Les Soviétiques, tout au moins certains d'entre eux, croyaient à ce qu'ils faisaient. Après tout, ils le faisaient eux-mêmes et rapportaient leurs actions, dans un langage clair, dans des documents officiels soigneusement archivés. Ils pouvaient revendiquer leurs actes, parce que la vraie responsabilité incombait au parti communiste. Les nazis se répandaient en discours sur la supériorite raciale et, selon Himmler, tuer les autres au nom de la race était moralement sublime. En revanche, le moment venu, les Allemands agissaient sans plan et sans précision, ni aucun sens de la responsabilité. Dans la vision nazie du monde, ce qui arrivait était simplement ce qui arrivait. Le plus fort gagnerait, mais rien n'était certain, et certainement pas la relation entre passé, présent et futur.
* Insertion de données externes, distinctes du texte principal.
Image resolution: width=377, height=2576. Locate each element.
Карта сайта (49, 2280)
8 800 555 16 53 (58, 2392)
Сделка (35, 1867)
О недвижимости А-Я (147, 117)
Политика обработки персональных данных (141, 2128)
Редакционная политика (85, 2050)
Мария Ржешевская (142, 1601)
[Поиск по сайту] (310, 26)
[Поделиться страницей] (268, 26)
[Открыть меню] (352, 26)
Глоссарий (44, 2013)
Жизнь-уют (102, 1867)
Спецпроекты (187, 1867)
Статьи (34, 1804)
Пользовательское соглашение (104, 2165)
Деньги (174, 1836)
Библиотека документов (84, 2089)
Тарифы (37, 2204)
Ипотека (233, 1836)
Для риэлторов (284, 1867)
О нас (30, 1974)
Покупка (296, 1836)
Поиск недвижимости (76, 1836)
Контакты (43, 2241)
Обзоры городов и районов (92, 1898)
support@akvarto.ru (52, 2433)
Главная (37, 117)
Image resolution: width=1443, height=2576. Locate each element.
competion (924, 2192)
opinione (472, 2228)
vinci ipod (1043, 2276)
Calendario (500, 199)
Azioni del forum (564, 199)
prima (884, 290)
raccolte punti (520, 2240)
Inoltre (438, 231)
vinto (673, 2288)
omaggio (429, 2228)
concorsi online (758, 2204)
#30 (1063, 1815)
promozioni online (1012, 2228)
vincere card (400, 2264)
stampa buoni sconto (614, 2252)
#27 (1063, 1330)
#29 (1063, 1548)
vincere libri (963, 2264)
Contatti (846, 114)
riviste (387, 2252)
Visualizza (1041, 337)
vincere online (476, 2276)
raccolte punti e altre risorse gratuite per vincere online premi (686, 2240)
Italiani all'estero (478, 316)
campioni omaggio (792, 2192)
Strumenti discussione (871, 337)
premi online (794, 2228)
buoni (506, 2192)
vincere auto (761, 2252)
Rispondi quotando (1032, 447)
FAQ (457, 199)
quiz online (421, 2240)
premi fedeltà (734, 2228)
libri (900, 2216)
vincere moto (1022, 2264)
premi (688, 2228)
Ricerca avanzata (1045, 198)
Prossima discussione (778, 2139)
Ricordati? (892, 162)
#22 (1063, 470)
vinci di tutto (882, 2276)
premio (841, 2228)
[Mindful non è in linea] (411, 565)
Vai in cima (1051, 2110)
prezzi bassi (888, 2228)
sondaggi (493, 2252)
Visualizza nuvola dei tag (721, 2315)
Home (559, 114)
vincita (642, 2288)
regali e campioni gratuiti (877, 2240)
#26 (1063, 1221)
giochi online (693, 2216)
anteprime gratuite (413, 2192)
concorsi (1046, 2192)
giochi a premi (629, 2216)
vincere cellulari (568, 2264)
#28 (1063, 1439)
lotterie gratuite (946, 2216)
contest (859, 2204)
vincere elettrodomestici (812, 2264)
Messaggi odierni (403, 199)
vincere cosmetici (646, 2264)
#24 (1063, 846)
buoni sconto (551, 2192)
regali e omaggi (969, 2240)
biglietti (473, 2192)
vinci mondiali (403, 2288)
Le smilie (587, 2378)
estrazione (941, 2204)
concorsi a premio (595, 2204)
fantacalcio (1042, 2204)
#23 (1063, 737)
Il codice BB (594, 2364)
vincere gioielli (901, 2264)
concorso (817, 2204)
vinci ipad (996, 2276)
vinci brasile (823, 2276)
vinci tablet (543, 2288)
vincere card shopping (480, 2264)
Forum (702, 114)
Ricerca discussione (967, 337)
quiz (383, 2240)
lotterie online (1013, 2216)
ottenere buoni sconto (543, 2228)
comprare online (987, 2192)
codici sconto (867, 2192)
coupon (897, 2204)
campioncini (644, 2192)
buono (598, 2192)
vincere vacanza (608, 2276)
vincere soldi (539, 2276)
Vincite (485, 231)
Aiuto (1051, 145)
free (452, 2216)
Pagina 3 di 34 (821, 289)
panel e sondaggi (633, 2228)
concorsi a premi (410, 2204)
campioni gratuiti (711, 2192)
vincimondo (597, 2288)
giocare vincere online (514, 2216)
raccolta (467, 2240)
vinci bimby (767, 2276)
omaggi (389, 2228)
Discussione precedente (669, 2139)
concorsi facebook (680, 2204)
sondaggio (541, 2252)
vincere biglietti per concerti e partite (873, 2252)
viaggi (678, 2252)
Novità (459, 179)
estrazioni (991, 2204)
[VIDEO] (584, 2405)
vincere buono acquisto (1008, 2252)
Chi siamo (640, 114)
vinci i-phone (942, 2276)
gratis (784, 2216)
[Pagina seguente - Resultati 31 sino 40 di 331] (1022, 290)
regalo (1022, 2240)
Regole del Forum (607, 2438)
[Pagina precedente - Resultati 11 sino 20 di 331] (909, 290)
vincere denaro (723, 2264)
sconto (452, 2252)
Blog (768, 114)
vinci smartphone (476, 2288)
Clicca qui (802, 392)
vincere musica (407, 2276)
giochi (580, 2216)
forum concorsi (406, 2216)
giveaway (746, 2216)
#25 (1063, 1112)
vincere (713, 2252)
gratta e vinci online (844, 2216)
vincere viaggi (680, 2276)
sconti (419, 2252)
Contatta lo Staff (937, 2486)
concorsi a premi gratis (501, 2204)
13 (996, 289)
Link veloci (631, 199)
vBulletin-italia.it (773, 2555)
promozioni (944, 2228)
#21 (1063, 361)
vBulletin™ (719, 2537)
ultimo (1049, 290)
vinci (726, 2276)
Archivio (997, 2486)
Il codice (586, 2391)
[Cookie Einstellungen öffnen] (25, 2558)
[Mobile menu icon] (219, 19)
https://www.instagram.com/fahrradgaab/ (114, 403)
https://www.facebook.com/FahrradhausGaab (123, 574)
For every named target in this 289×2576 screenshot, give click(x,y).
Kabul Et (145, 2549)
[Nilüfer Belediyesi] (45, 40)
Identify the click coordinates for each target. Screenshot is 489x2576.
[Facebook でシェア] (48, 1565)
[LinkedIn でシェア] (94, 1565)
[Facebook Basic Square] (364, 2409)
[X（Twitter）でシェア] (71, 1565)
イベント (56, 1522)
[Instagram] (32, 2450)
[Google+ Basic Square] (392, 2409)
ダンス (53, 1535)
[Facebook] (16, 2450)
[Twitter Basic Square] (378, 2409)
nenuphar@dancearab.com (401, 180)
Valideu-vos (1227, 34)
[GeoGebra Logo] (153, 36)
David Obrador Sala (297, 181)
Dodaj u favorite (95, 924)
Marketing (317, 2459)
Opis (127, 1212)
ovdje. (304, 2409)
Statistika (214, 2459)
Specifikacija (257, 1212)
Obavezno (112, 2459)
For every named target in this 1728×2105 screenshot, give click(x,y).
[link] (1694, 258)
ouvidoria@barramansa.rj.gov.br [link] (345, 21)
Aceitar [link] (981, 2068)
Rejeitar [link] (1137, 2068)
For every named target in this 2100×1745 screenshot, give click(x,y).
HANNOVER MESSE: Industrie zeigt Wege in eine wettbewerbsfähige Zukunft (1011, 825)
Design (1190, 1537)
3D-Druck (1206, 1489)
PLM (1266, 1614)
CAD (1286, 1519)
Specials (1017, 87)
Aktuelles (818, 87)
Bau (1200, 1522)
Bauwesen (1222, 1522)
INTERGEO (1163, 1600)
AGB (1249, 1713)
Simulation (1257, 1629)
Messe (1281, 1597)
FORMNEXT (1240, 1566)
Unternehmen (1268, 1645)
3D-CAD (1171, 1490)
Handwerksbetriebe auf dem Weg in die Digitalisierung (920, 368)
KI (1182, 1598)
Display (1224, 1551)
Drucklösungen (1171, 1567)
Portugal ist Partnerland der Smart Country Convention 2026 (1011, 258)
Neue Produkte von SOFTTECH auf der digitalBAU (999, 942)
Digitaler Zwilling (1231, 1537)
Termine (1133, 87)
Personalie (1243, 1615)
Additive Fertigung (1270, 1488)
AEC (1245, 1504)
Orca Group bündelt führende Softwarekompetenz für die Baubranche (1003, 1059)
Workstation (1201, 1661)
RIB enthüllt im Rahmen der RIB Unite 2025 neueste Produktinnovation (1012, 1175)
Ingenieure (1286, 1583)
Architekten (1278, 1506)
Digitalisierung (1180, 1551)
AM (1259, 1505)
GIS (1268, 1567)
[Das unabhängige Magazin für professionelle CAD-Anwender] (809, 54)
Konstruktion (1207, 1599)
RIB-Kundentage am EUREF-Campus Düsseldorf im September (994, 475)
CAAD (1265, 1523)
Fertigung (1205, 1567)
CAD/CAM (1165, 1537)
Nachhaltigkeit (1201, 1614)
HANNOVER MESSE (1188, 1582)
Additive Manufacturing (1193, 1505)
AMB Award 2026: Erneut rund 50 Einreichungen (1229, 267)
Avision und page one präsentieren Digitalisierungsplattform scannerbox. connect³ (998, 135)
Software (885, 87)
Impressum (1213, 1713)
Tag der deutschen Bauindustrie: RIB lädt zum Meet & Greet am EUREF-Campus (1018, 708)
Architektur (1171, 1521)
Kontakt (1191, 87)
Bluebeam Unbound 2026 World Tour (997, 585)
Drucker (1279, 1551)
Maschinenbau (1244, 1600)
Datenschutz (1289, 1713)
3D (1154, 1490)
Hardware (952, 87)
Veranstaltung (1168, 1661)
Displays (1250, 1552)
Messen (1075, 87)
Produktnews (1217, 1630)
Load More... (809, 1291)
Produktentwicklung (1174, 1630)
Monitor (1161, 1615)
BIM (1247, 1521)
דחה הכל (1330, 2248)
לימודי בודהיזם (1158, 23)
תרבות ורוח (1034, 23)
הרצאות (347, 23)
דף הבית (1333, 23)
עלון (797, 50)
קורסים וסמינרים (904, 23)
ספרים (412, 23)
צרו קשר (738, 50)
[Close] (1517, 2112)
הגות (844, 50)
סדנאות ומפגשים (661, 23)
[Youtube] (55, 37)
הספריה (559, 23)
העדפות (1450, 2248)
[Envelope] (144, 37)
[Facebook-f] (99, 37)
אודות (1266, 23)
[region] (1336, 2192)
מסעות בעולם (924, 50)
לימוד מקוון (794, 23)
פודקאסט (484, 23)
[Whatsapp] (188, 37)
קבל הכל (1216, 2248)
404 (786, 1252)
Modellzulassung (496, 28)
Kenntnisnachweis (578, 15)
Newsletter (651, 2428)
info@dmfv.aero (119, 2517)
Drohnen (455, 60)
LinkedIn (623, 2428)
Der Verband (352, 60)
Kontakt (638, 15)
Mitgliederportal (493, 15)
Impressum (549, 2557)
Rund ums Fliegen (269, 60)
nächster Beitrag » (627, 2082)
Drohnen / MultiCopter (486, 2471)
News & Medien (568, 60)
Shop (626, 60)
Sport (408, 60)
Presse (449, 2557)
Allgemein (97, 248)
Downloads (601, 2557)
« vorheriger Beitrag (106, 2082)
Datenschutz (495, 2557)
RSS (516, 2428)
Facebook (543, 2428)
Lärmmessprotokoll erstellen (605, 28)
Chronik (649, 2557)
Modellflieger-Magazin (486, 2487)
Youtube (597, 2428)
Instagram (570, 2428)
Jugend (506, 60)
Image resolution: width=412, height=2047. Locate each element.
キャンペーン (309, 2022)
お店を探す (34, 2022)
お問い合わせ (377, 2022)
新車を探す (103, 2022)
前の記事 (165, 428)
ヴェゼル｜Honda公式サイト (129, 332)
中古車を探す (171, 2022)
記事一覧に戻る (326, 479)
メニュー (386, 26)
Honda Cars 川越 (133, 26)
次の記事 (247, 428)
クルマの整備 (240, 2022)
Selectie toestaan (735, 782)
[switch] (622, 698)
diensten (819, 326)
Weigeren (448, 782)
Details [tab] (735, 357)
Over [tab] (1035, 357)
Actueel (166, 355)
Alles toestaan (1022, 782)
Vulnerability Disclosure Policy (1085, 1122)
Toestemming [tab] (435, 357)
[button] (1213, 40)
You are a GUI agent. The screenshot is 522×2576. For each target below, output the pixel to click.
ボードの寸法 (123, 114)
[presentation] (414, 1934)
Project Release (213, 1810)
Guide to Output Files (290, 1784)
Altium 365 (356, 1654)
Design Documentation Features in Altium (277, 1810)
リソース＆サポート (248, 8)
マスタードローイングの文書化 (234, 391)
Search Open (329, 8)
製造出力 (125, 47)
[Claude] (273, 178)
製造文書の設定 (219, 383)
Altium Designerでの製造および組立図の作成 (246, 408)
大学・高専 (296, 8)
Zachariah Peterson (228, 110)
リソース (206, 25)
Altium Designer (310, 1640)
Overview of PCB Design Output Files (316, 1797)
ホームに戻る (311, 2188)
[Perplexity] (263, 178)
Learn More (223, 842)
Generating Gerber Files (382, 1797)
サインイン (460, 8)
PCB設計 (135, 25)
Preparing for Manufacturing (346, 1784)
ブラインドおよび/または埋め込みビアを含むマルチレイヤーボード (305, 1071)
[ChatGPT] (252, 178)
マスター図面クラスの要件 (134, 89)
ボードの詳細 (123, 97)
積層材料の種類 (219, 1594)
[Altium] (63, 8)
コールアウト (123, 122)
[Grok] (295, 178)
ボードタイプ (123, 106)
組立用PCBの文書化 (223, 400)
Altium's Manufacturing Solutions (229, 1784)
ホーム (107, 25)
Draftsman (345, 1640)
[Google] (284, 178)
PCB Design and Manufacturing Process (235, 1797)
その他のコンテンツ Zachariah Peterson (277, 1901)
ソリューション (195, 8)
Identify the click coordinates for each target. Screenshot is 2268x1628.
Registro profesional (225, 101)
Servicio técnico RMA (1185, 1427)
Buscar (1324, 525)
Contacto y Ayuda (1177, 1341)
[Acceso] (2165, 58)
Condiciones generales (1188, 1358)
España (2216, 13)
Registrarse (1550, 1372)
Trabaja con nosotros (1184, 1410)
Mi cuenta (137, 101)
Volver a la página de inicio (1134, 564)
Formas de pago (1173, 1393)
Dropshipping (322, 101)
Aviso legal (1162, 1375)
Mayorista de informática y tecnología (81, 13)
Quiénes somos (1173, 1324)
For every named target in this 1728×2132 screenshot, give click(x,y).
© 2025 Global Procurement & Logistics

Les Soviétiques croyaient que l'Histoire était de leur côté et agissaient en conséquence. Les nazis avaient peur de tout, hormis du désordre qu'ils créaient. Les différences entre les systèmes et les mentalité étaient profondes, et donc intéressantes." (Terre noire, Gallimard, 2015, p.190-191)

Commentaires

1. Le samedi 14 octobre 2017, 18:34 par calpen gelsac
Très bien vu, Timothy.
Il était plus difficile aux nazis de pratiquer la rationalisation que les soviétiques.
Cela ruine la thèse d'Adorno-Horkheimer selon laquelle la raison est responsable du nazisme. Mais donne un argument pour dire
qu'elle est responsable du totalitarisme. Mais une rationalisation post hoc n'est pas un usage de la raison
2. Le dimanche 15 octobre 2017, 20:48 par Philalèthe
C'est un usage en espagnol de se référer aux arguments de Carlos Marx en le mentionnant par son prénom, Carlos !
Pour en revenir au nazisme, on en a exagéré la rationalité. Ce n'est pas parce que les nazis ont inventé le mot organizieren que tout fut organisé dans le nazisme. Le livre de Christian Ingrao est éclairant qui cherche à faire une " anthropologie sociale de l'émotion nazie ". La thèse intentionaliste a je crois, pris définitivement l'eau, ce qui ne veut pas dire que la thèse fonctionaliste a triomphé, la réalité paraissant plus complexe que ne le laissait supposer cette alternative trop simple.